### Entries provided
## START
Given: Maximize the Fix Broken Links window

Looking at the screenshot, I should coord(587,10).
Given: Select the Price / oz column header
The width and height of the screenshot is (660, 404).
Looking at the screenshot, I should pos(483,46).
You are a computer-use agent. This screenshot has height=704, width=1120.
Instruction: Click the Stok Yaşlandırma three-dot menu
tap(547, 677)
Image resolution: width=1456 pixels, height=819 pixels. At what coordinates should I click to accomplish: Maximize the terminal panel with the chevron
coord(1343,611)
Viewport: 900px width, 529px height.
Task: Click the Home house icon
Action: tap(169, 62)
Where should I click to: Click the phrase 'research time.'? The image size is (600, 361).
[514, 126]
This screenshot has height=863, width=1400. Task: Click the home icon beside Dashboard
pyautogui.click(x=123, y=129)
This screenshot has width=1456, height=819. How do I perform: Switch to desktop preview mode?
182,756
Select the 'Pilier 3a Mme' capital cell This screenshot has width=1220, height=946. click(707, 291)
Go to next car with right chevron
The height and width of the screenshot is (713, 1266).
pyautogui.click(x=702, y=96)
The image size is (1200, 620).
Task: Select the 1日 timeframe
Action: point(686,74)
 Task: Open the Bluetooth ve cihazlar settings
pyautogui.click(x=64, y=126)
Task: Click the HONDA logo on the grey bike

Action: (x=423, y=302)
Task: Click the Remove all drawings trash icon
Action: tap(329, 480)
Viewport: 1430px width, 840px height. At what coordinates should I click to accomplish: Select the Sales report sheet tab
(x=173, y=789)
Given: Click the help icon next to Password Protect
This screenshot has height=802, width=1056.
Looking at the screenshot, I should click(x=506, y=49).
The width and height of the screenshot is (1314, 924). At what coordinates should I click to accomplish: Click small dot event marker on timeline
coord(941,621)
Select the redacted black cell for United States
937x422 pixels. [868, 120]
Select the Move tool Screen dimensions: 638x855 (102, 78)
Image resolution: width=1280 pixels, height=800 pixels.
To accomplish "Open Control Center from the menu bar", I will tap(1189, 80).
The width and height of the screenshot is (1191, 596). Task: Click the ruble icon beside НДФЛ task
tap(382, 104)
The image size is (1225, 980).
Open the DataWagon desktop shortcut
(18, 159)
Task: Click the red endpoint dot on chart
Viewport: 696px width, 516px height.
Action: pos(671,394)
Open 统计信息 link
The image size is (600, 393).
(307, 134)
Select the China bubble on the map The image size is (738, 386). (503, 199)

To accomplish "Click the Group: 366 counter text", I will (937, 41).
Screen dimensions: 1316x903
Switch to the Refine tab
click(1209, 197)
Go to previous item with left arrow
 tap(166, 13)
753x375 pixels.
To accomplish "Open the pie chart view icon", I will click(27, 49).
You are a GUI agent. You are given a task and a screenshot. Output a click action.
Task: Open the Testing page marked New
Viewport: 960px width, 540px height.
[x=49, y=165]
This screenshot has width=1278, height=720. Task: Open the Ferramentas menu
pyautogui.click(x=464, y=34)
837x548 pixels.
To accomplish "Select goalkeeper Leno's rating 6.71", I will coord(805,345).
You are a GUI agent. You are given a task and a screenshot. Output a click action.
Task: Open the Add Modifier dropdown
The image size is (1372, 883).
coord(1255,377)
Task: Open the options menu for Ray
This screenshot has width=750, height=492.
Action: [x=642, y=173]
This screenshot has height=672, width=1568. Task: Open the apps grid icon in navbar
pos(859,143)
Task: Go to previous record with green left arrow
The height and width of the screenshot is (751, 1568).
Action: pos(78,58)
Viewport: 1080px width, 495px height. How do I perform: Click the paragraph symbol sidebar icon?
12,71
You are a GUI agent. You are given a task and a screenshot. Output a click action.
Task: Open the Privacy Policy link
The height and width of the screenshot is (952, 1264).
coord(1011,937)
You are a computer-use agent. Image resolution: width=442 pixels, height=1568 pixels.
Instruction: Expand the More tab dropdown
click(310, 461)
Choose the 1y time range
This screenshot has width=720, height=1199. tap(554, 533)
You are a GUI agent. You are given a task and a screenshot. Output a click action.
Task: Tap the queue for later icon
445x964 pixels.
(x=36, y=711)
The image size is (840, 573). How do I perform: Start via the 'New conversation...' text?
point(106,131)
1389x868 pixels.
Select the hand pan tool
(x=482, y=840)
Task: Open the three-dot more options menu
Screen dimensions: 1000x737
## END
### Set exercise
Select every line of the records that contains the word "chevron" and copy each one.

### Exercise solution
Image resolution: width=1456 pixels, height=819 pixels. At what coordinates should I click to accomplish: Maximize the terminal panel with the chevron
Go to next car with right chevron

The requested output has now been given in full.